Fueling the Gold Rush: The Greatest Public Datasets for AI

Luke de Oliveira
Startup Grind
Published in
7 min readFeb 11, 2017


It has never been easier to build AI or machine learning-based systems than it is today. The ubiquity of cutting edge open-source tools such as TensorFlow, Torch, and Spark, coupled with the availability of massive amounts of computation power through AWS, Google Cloud, or other cloud providers, means that you can train cutting-edge models from your laptop over an afternoon coffee.

Though not at the forefront of the AI hype train, the unsung hero of the AI revolution is data — lots and lots of labeled and annotated data, curated with the elbow grease of great research groups and companies who recognize that the democratization of data is a necessary step towards accelerating AI.

However, most products involving machine learning or AI rely heavily on proprietary datasets that are often not released, as this provides implicit defensibility.

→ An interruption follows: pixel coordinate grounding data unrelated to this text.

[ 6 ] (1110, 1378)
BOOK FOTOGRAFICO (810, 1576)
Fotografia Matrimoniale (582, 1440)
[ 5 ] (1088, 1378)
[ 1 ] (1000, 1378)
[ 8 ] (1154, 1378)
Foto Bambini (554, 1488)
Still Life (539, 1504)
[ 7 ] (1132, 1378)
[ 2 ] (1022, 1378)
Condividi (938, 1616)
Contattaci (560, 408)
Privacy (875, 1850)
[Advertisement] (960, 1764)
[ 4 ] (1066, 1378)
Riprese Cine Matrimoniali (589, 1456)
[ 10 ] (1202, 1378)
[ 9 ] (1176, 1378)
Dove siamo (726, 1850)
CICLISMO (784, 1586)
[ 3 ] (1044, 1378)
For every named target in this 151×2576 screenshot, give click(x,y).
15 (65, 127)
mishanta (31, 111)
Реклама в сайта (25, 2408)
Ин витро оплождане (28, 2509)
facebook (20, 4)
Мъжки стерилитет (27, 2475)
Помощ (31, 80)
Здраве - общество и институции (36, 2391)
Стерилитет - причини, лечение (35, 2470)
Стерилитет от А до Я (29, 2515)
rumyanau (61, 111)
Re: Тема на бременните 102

With that said, it can be hard to piece through what public datasets are useful to look at, which are viable for a proof of concept, and what datasets can be useful as a potential product or feature validation step before you collect your own proprietary data.

It’s important to remember that good performance on data set doesn’t guarantee a machine learning system will perform well in real product scenarios. Most people in AI forget that the hardest part of building a new AI solution or product is not the AI or algorithms — it’s the data collection and labeling. Standard datasets can be used as validation or a good starting point for building a more tailored solution.

This week, a few machine learning experts and I were talking about all this. To make your life easier, we’ve collected an (opinionated) list of some open datasets that you can’t afford not to know about in the AI world.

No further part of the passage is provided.